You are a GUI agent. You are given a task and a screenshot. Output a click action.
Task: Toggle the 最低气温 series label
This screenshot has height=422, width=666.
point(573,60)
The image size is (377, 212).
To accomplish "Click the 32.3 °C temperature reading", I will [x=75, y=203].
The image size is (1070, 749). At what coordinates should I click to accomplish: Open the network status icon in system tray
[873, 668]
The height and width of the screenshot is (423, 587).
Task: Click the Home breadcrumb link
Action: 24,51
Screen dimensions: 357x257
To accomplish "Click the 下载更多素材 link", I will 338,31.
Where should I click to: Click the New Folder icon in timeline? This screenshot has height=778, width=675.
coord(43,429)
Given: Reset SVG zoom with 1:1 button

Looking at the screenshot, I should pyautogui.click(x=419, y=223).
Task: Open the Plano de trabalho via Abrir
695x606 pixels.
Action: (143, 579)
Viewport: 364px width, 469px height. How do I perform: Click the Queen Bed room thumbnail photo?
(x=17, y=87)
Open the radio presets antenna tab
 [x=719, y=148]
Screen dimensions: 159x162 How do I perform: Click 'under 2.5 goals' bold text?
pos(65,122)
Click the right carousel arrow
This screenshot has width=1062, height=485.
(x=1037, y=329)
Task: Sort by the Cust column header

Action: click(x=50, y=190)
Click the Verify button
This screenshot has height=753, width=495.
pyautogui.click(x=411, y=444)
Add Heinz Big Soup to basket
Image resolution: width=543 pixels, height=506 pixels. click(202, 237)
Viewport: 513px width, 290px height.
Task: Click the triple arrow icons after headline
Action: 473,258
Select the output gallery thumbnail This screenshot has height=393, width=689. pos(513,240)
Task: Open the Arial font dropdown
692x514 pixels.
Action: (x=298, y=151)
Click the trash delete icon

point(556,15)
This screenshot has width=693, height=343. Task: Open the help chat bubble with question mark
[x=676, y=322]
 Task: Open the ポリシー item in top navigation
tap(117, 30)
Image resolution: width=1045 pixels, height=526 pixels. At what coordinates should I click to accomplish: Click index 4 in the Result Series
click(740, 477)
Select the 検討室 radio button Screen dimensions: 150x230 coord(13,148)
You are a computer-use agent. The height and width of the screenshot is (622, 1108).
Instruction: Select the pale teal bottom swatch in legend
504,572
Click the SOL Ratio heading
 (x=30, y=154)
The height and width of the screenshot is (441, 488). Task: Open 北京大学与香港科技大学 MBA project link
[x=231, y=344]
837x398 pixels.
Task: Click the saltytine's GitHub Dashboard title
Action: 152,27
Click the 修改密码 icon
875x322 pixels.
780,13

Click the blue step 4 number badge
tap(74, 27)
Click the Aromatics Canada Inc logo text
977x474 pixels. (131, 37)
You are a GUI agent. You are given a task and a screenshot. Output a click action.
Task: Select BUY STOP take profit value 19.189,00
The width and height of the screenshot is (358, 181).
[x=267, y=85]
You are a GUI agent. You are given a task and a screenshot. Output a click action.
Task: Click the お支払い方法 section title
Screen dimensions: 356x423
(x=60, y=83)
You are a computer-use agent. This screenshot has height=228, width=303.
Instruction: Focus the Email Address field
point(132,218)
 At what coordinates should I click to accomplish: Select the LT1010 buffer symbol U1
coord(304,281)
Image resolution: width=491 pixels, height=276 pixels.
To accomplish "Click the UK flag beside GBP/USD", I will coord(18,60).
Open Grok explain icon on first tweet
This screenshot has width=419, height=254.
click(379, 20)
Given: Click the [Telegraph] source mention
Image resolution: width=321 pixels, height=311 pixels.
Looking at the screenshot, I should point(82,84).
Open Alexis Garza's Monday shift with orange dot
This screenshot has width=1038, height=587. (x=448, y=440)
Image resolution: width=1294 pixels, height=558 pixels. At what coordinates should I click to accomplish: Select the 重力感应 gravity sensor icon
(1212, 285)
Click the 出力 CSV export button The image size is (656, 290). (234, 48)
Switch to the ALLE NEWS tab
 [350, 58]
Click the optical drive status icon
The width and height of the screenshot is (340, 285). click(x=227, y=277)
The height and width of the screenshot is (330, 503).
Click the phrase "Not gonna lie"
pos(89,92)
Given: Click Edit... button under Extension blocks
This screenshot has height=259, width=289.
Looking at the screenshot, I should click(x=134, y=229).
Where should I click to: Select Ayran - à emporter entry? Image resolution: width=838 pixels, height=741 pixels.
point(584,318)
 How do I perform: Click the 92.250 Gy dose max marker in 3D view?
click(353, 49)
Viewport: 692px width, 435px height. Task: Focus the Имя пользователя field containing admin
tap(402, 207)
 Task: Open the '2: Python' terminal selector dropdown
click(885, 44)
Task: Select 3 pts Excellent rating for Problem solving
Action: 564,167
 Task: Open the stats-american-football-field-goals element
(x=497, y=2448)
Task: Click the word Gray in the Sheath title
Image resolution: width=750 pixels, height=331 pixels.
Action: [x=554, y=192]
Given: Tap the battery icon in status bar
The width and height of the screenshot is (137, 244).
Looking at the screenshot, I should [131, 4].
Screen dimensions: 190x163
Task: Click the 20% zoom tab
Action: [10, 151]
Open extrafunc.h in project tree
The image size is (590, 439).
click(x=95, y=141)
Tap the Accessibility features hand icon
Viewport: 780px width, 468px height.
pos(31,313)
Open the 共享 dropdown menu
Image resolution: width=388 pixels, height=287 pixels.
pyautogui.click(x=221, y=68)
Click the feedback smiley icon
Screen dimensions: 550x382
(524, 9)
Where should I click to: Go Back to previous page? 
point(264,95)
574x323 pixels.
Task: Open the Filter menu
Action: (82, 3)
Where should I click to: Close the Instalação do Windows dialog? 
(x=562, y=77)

Problem requirements:
Without altering a single word, transcribe the entries above.

Response to the exercise:
You are a GUI agent. You are given a task and a screenshot. Output a click action.
Task: Toggle the 最低气温 series label
This screenshot has height=422, width=666.
point(573,60)
The image size is (377, 212).
To accomplish "Click the 32.3 °C temperature reading", I will [x=75, y=203].
The image size is (1070, 749). At what coordinates should I click to accomplish: Open the network status icon in system tray
[873, 668]
The height and width of the screenshot is (423, 587).
Task: Click the Home breadcrumb link
Action: 24,51
Screen dimensions: 357x257
To accomplish "Click the 下载更多素材 link", I will 338,31.
Where should I click to: Click the New Folder icon in timeline? This screenshot has height=778, width=675.
coord(43,429)
Given: Reset SVG zoom with 1:1 button

Looking at the screenshot, I should pyautogui.click(x=419, y=223).
Task: Open the Plano de trabalho via Abrir
695x606 pixels.
Action: (143, 579)
Viewport: 364px width, 469px height. How do I perform: Click the Queen Bed room thumbnail photo?
(x=17, y=87)
Open the radio presets antenna tab
 [x=719, y=148]
Screen dimensions: 159x162 How do I perform: Click 'under 2.5 goals' bold text?
pos(65,122)
Click the right carousel arrow
This screenshot has width=1062, height=485.
(x=1037, y=329)
Task: Sort by the Cust column header

Action: click(x=50, y=190)
Click the Verify button
This screenshot has height=753, width=495.
pyautogui.click(x=411, y=444)
Add Heinz Big Soup to basket
Image resolution: width=543 pixels, height=506 pixels. click(202, 237)
Viewport: 513px width, 290px height.
Task: Click the triple arrow icons after headline
Action: 473,258
Select the output gallery thumbnail This screenshot has height=393, width=689. pos(513,240)
Task: Open the Arial font dropdown
692x514 pixels.
Action: (x=298, y=151)
Click the trash delete icon

point(556,15)
This screenshot has width=693, height=343. Task: Open the help chat bubble with question mark
[x=676, y=322]
 Task: Open the ポリシー item in top navigation
tap(117, 30)
Image resolution: width=1045 pixels, height=526 pixels. At what coordinates should I click to accomplish: Click index 4 in the Result Series
click(740, 477)
Select the 検討室 radio button Screen dimensions: 150x230 coord(13,148)
You are a computer-use agent. The height and width of the screenshot is (622, 1108).
Instruction: Select the pale teal bottom swatch in legend
504,572
Click the SOL Ratio heading
 (x=30, y=154)
The height and width of the screenshot is (441, 488). Task: Open 北京大学与香港科技大学 MBA project link
[x=231, y=344]
837x398 pixels.
Task: Click the saltytine's GitHub Dashboard title
Action: 152,27
Click the 修改密码 icon
875x322 pixels.
780,13

Click the blue step 4 number badge
tap(74, 27)
Click the Aromatics Canada Inc logo text
977x474 pixels. (131, 37)
You are a GUI agent. You are given a task and a screenshot. Output a click action.
Task: Select BUY STOP take profit value 19.189,00
The width and height of the screenshot is (358, 181).
[x=267, y=85]
You are a GUI agent. You are given a task and a screenshot. Output a click action.
Task: Click the お支払い方法 section title
Screen dimensions: 356x423
(x=60, y=83)
You are a computer-use agent. This screenshot has height=228, width=303.
Instruction: Focus the Email Address field
point(132,218)
 At what coordinates should I click to accomplish: Select the LT1010 buffer symbol U1
coord(304,281)
Image resolution: width=491 pixels, height=276 pixels.
To accomplish "Click the UK flag beside GBP/USD", I will coord(18,60).
Open Grok explain icon on first tweet
This screenshot has width=419, height=254.
click(379, 20)
Given: Click the [Telegraph] source mention
Image resolution: width=321 pixels, height=311 pixels.
Looking at the screenshot, I should point(82,84).
Open Alexis Garza's Monday shift with orange dot
This screenshot has width=1038, height=587. (x=448, y=440)
Image resolution: width=1294 pixels, height=558 pixels. At what coordinates should I click to accomplish: Select the 重力感应 gravity sensor icon
(1212, 285)
Click the 出力 CSV export button The image size is (656, 290). (234, 48)
Switch to the ALLE NEWS tab
 [350, 58]
Click the optical drive status icon
The width and height of the screenshot is (340, 285). click(x=227, y=277)
The height and width of the screenshot is (330, 503).
Click the phrase "Not gonna lie"
pos(89,92)
Given: Click Edit... button under Extension blocks
This screenshot has height=259, width=289.
Looking at the screenshot, I should click(x=134, y=229).
Where should I click to: Select Ayran - à emporter entry? Image resolution: width=838 pixels, height=741 pixels.
point(584,318)
 How do I perform: Click the 92.250 Gy dose max marker in 3D view?
click(353, 49)
Viewport: 692px width, 435px height. Task: Focus the Имя пользователя field containing admin
tap(402, 207)
 Task: Open the '2: Python' terminal selector dropdown
click(885, 44)
Task: Select 3 pts Excellent rating for Problem solving
Action: 564,167
 Task: Open the stats-american-football-field-goals element
(x=497, y=2448)
Task: Click the word Gray in the Sheath title
Image resolution: width=750 pixels, height=331 pixels.
Action: [x=554, y=192]
Given: Tap the battery icon in status bar
The width and height of the screenshot is (137, 244).
Looking at the screenshot, I should [131, 4].
Screen dimensions: 190x163
Task: Click the 20% zoom tab
Action: [10, 151]
Open extrafunc.h in project tree
The image size is (590, 439).
click(x=95, y=141)
Tap the Accessibility features hand icon
Viewport: 780px width, 468px height.
pos(31,313)
Open the 共享 dropdown menu
Image resolution: width=388 pixels, height=287 pixels.
pyautogui.click(x=221, y=68)
Click the feedback smiley icon
Screen dimensions: 550x382
(524, 9)
Where should I click to: Go Back to previous page? 
point(264,95)
574x323 pixels.
Task: Open the Filter menu
Action: (82, 3)
Where should I click to: Close the Instalação do Windows dialog? 
(x=562, y=77)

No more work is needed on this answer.